LogRocket launches LogRocket Metrics, a performance monitoring for front end; raises $15 million Series B to accelerate growth
LogRocket, a tech startup that helps product teams develop better experiences for users by recording videos of user sessions with logs and network data, today announced the launch of LogRocket Metrics, a performance monitoring for front end. In conjunction, the company also announced it has raised $15 million in Series B funding to continue growing headcount, anticipated to more than double in the coming year, as LogRocket scales to meet demand
The round, like its recent Series A, was led by global investment firm Battery Ventures, with participation from seed investor Matrix Partners. The company will also invest in continuing to expand the functionality of its first-of-its-kind solution, which offers companies unparalleled insight into user experience problems in their web applications.
Founded in 2016 Ben Edelstein and Matthew Arbesfeld, the Cambridge, MA-based LogRocket identifies UX problems and reveals the root cause of every bug. LogRocket presents impactful errors on a website, and how to reproduce it. With LogRocket, users can replay problems. It also operates regardless of language or framework and it provides SDKs for specific technologies.
Although traditional APM tools are useful for monitoring the back end, their front-end telemetry is greatly limited. LogRocket Metrics enables teams to understand how performance is affected by factors including: network requests, JavaScript execution, local resource access, CPU load, and memory usage whether it comes from the back end, CDN layer, internet connectivity, JavaScript performance, client devices, or elsewhere.

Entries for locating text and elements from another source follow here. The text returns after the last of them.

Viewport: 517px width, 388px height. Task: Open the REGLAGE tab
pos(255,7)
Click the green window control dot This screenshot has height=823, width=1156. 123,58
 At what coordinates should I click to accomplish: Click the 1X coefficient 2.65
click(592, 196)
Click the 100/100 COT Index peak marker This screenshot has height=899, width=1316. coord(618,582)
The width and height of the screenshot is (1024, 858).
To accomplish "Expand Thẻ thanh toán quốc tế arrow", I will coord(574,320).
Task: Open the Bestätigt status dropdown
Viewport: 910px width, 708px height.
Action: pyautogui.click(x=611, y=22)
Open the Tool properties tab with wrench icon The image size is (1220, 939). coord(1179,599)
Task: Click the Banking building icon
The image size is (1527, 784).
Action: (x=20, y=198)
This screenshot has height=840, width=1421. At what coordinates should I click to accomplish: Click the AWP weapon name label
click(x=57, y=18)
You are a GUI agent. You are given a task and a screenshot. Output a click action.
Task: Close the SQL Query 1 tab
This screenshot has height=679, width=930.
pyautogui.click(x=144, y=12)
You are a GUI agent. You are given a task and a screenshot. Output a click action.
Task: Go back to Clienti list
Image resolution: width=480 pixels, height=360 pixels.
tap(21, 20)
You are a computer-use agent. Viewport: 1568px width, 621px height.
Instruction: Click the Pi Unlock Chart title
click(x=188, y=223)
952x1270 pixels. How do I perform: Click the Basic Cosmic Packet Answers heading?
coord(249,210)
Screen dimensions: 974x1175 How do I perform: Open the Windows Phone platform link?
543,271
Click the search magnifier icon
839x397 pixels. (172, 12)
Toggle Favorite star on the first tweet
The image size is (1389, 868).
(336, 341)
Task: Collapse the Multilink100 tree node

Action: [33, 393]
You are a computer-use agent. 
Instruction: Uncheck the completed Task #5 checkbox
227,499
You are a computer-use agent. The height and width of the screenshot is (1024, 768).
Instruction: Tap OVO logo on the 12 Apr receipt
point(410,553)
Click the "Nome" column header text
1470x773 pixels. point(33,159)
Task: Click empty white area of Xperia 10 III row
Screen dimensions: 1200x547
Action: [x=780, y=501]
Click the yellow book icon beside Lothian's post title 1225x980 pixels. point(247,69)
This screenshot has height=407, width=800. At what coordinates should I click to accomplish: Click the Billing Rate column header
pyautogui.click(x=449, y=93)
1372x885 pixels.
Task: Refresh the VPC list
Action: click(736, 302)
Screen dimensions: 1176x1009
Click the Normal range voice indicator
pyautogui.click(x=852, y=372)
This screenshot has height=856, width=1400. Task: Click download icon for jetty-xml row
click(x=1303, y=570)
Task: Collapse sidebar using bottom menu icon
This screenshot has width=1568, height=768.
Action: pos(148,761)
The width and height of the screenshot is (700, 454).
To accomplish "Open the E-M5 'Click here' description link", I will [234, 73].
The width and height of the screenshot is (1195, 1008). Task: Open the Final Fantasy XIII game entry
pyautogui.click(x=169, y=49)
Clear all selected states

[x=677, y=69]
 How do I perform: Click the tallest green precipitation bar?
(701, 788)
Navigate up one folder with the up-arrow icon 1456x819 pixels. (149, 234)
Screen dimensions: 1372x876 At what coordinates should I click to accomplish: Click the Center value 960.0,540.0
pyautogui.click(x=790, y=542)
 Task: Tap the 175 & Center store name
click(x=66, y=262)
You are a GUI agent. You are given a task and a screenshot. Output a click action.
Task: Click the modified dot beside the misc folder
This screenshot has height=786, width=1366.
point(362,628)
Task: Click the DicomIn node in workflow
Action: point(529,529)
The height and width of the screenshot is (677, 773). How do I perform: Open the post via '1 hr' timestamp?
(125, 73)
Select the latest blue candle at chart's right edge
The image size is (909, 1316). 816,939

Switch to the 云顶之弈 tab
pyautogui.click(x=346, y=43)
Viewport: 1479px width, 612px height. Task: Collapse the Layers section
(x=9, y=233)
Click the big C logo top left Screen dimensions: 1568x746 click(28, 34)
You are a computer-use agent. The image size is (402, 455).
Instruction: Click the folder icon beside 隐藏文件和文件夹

When it comes to understanding the impact, traditional APM tools require IT or product teams to write code to define a user transaction and measure performance. Even after the transaction is defined, companies still have to wait days or weeks to gather enough data to have statistical significance. With LogRocket Metrics, teams can easily define any user transaction in the UI and instantly see retroactive data. This allows them to understand how an issue affects customers so that it can be prioritized and addressed accordingly. Rapid resolution can result in increased sales due to a superior user experience versus losing customers who grow frustrated waiting for a page to load or transaction to be completed.
“More and more we’re seeing that every company is now a software company, relying on software for their core business. We are on a mission to help those companies make their web experiences as perfect as possible,” said LogRocket CEO, Matthew Arbesfeld. “By addressing performance on the front-end, we make it far easier for companies to identify and fix issues before they impact potential customers and cost companies sales.”
Over the past six months, LogRocket has doubled its customer base, recently surpassing 1,000 customers, with particularly strong traction in SaaS, finance, healthcare, and government applications. Its easy, self-hosted option, which enables customers to forego the traditional SaaS offering and instead run LogRocket on their own servers, as well as LogRocket’s commitment to data privacy has enabled the company to garner success in these often difficult to penetrate industries. With the additional funding, the company is primed to further accelerate adoption as new customers join the ranks of existing users such as AirBnB, Bloomberg, Reddit, Ikea, Brex, Kaplan, Cargurus, FDNY, and Waste Management.
“Monitoring front-end and back-end applications are very different processes, and must be seen as such. The LogRocket team understands this and is taking a fundamentally different approach,” said Neeraj Agrawal, general partner at Battery Ventures. “LogRocket effectively addresses a problem developers have tried to solve for a very long time. Its technology makes APM totally painless in today’s environments. The team also has bold future plans to help companies stay ahead, and we are excited to work with them to execute.”